Liberal ideology insists that a society in which conscious solidarity is the dominating attitude/approach is impossible, because humans are primarily and perpetually motivated by individual material incentives. But the revolutionary process that Venezuela embarked upon in 1999, known as the “Bolivarian Revolution,” is challenging the core liberal tenet that narrow self-interest is the immutable human condition.
In common with notions of participatory democracy and democratic socialism, the Bolivarian process asserts that solidarity and collective action are possible because individuals’ preferences (i.e., needs and desires) are socially and historically constructed through their practices.

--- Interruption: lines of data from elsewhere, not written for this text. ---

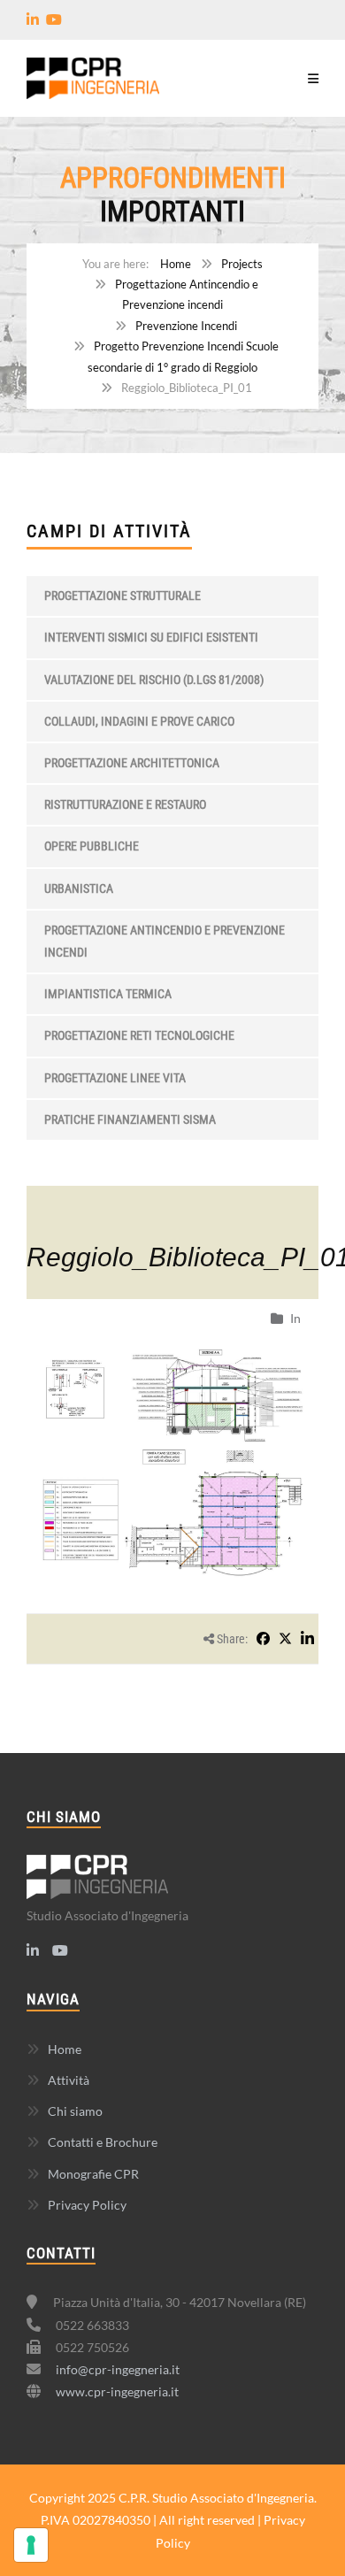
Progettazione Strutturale (122, 595)
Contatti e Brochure (102, 2141)
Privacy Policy (87, 2204)
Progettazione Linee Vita (115, 1078)
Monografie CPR (93, 2173)
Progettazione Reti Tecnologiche (139, 1035)
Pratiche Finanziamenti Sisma (130, 1119)
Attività (68, 2080)
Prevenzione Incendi (186, 326)
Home (175, 264)
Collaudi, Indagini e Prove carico (139, 721)
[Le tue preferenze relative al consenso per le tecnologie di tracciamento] (31, 2545)
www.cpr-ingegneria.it (117, 2391)
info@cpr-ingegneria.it (118, 2369)
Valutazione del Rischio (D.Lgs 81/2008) (154, 680)
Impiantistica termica (108, 994)
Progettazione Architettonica (131, 763)
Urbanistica (78, 888)
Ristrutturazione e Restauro (125, 804)
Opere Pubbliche (91, 846)
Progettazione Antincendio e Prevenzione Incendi (164, 941)
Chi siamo (75, 2110)
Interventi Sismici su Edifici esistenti (151, 637)
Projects (242, 264)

Rather than being invariably egoistic, humans can come to value social solidarity if institutions are designed to facilitate and not to penalize cooperation.
Workplace Democracy and Collective Consciousness: An Empirical Study of Venezuelan Cooperatives, Camila Piñeiro Harnecker
It’s relatively rare, I think, to find a piece of good old fashioned scientific socialism research, especially a piece that is both accessible and relevant. That’s exactly what Harnecker has produced and like much out of Venezuela recently, it’s a welcome surprise. There’s a lot to think about in the essay, not the least of which is her concise formulation of what might be called the ontological root of capitalism, the Social Darwinian notion of a so-called selfish human nature.

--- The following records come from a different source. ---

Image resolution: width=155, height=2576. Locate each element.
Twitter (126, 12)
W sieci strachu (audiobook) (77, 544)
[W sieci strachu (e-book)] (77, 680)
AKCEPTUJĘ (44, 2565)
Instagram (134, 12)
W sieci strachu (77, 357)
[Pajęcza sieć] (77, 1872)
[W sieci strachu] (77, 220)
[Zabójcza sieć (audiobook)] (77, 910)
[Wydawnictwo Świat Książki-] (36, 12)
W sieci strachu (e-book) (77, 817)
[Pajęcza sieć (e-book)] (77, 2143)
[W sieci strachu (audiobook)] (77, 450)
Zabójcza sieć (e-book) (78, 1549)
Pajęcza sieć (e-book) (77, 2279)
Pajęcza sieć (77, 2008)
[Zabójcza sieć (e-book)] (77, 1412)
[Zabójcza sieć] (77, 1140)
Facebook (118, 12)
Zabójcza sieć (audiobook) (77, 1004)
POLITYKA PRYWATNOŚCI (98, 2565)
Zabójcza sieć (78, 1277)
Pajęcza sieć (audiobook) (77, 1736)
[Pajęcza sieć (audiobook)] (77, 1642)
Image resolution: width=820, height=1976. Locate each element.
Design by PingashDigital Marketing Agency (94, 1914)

What I like most about the piece is the way it frames this question as an open ended process of creation ratter than a metaphysically closed discovery. The question, in other words, is not whether or not human nature is this or that; the question is whether or not human beings can begin to live in a more directly democratic, cooperative way. If “individual preferences,” in other words, “are socially and historically constructed,” then “humans can come to value social solidarity if institutions are designed to facilitate… cooperation.”

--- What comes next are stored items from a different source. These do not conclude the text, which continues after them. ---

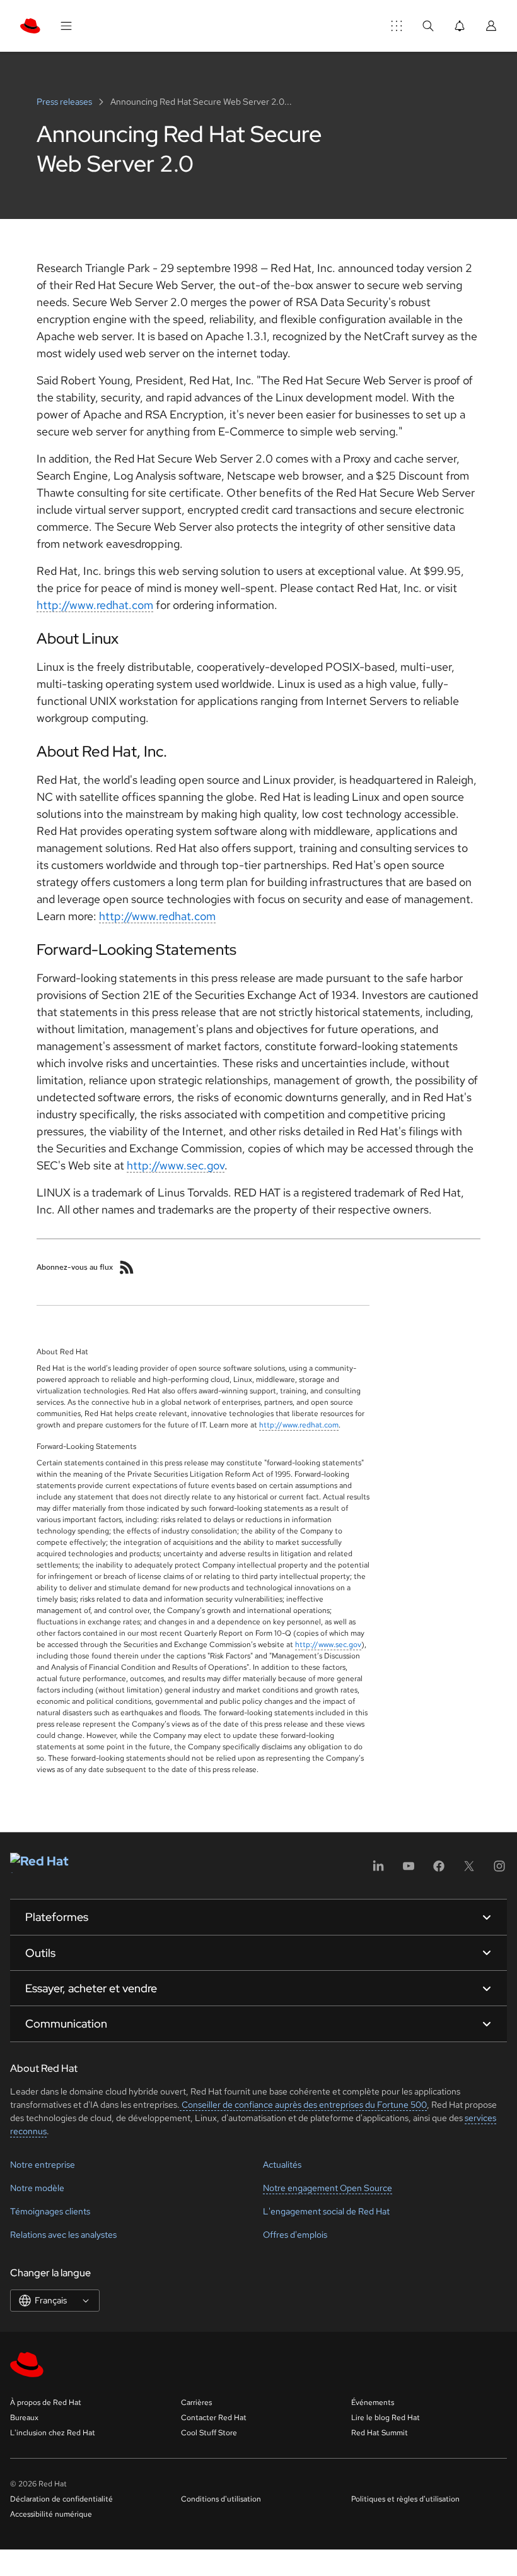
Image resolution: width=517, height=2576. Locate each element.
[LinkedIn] (378, 1870)
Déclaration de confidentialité (61, 2499)
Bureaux (24, 2418)
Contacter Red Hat (214, 2418)
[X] (469, 1870)
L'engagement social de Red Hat (326, 2211)
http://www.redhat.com (95, 605)
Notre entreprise (42, 2164)
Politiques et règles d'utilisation (405, 2499)
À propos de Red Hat (45, 2402)
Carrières (196, 2402)
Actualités (282, 2164)
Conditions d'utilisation (221, 2499)
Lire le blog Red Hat (385, 2418)
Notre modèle (37, 2188)
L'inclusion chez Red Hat (52, 2433)
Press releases (65, 101)
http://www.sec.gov (175, 1165)
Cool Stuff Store (209, 2433)
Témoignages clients (50, 2211)
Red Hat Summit (379, 2433)
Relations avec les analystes (63, 2234)
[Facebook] (438, 1870)
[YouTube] (408, 1870)
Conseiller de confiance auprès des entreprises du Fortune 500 (303, 2104)
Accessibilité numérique (51, 2514)
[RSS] (126, 1267)
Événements (372, 2402)
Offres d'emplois (295, 2234)
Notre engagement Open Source (327, 2188)
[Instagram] (499, 1870)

Harnecker also provides a historical portrait of workplace democracy in Venezuela as well as a set of criteria that could be used anywhere to measure any institutions’ progress towards the goal of participatory democracy. Among the most important criteria are “extent,” “mode,” and “scope.” Harnecker also focuses on what we might call transparency and on the extent to which a cooperative has ameliorated problems associated with the traditional divisions of labor.
Her descriptions of the problems these institutions face are relevant well beyond Venezuela. “The emergence of a sense of community among the workers’ collective is undercut,” Harnecker writes, “by internal conflicts largely stemming from members’ inexperience in social relations and administrative tasks.” That sounds like most unions (or universities for that matter) that I have known.
Interestingly, Harnecker links these sorts of problems to size: “But I found that these clashes are only significant in cooperatives with a large membership, where participatory practice is also considerably limited.” It’s a very traditional anarchist idea and perhaps one rooted a kind of social common sense: the larger the organization the more difficult it is for participants to have an effective voice.